Марк Самохвалов с шумом выдохнул дым и понял, что вот теперь ему остается только одно — ждать ночи, связи с дюком. Впрочем, стоп! Как же он забыл! Записка. Вот же она, на столе. «Зареченка, Нина». Женщина, стало быть, была у скрытного Цареграда.

Интуиция говорила Марку, что женщины в таком деле как раз могут помочь. Он уже было собрался как следует обдумать эту мысль, но тут дверь комнаты отворилась и на пороге предстал унылый и скучный Дубовичок Радиоактивне йший.

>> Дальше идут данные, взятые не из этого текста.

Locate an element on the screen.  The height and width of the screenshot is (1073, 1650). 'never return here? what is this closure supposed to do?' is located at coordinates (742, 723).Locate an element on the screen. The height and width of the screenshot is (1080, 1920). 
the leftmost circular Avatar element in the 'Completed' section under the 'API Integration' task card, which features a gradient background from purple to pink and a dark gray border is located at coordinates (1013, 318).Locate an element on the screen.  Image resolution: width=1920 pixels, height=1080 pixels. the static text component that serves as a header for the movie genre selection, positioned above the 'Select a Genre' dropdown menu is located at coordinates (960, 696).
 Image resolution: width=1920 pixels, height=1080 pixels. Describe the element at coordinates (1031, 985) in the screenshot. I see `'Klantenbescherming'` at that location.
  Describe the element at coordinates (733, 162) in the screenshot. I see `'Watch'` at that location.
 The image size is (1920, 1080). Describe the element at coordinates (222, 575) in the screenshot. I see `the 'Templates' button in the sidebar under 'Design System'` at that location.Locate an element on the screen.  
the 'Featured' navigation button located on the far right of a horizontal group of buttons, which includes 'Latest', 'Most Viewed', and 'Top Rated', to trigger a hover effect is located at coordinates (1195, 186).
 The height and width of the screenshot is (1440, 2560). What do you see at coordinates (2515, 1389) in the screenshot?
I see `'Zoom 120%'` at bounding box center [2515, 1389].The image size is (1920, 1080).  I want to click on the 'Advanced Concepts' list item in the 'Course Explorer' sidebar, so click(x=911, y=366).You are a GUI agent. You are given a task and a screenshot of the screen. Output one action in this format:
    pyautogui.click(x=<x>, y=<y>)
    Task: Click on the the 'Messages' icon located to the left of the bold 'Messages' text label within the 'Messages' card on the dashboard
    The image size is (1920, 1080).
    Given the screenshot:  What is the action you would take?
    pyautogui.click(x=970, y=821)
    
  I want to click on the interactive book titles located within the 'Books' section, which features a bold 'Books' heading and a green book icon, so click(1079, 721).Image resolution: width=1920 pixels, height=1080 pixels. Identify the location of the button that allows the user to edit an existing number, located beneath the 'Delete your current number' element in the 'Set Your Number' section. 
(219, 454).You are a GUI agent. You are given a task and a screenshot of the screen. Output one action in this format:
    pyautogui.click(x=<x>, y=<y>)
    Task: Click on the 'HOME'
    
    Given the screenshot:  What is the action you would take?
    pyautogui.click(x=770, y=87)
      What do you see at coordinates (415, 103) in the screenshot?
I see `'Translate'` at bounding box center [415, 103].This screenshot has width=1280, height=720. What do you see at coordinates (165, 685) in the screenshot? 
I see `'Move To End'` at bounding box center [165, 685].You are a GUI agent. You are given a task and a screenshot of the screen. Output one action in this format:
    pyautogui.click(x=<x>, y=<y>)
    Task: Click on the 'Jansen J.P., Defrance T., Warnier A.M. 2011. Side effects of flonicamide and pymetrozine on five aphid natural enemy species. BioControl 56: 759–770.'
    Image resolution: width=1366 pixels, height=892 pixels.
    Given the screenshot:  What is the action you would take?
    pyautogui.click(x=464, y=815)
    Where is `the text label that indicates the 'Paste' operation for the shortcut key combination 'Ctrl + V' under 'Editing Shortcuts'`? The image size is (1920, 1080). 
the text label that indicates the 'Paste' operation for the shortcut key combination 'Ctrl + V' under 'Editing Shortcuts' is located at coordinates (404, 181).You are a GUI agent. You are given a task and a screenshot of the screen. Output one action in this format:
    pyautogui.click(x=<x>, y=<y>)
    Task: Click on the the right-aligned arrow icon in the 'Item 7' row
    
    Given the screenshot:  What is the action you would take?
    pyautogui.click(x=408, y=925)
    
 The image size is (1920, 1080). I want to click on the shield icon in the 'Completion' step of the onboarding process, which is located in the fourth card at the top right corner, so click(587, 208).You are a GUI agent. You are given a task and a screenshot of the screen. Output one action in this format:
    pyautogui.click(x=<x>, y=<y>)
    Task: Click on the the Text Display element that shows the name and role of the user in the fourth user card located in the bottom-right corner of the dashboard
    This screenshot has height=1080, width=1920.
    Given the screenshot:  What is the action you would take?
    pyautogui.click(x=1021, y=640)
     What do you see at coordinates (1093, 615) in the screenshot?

— Сидите, негодяи, — затянул он свое обычное, как песню безвестного Ахтагыра Ойгона Батыр-оглы, — а меня, слышь, шеф припахать вздумал. Так я ему и припашусь, я-то — сон!

— Какой шеф? — удивился Кирилл.

Дубовичок сделал внушительную паузу, ожидая от собеседников немедленной и адекватной реакции, то есть восхищения его персоной. Однако таковая не последовала.

— Андрюша, ты Григория Цареграда знаешь? — спросил Марк — чем чёрт не шутит, Радиоактивнейший-то со сдвигами, ходячий сдвиг, может, у него не всё смыло? Может, помнит?

— Ты, Самохвалов, въезжай, — заложил новый вираж Радиоактивнейший, — сон я, говорю. Ну а шеф говорит — дай свою квартиру на вечер, гостей столичных принять…

— Ты Григория знаешь? — не сдавался Самохвалов.

— Знаю. Григория Распутина. Цареграда не знаю. Да, так вот шеф…

— Иди, Дубовичок. Иди и спи, и немедля. Вот, Мастер, теперь остается только к этой Нине.

— Какой Нине?

— Григорьевской…

Дубовичок помялся, затем решил обидеться:

— Так вот вы как? Я к вам со всей душой, а вы мне в эту душу, значит…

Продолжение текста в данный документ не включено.